Collected data entries:
- Opening Delimiter -
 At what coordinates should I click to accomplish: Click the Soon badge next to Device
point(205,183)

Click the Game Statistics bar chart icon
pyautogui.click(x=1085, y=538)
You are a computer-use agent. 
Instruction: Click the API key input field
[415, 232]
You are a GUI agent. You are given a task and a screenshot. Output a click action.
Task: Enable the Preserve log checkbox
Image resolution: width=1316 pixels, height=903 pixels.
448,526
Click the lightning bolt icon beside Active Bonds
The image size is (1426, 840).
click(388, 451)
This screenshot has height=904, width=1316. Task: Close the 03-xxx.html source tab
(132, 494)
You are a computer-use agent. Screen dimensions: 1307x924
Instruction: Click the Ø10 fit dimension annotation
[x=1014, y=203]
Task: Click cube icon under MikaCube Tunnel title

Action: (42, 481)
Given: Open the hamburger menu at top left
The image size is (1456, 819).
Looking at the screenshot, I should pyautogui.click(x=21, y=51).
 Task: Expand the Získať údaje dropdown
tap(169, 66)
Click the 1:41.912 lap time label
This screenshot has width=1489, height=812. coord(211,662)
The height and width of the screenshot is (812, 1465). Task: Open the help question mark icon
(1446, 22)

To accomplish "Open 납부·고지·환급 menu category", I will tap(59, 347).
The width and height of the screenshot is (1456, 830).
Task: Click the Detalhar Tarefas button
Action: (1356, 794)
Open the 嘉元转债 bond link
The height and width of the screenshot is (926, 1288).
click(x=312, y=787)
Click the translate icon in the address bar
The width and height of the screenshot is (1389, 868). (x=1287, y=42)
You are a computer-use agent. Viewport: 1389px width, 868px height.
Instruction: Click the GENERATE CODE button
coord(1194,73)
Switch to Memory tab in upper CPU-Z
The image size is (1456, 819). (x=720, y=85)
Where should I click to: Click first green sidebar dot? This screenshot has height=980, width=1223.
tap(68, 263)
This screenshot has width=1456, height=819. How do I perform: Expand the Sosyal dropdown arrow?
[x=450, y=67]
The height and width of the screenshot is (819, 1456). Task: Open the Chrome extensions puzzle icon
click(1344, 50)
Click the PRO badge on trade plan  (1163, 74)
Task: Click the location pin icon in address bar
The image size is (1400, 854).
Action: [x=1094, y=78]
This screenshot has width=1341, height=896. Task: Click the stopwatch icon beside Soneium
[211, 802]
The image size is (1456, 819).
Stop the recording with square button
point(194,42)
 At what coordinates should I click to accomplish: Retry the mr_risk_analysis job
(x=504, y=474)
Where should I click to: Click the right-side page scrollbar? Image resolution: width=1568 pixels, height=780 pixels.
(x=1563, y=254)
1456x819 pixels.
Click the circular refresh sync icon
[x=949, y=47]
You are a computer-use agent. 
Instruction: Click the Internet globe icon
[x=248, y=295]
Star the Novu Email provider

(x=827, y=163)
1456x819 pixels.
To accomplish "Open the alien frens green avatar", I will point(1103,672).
- Closing Delimiter -
* TASK STATEMENT
Pull out every line of the records above that contains the word "computer".

* RESPONSE FOR THIS EXERCISE
You are a computer-use agent. 
You are a computer-use agent. Screen dimensions: 1307x924
You are a computer-use agent. Viewport: 1389px width, 868px height.
You are a computer-use agent. 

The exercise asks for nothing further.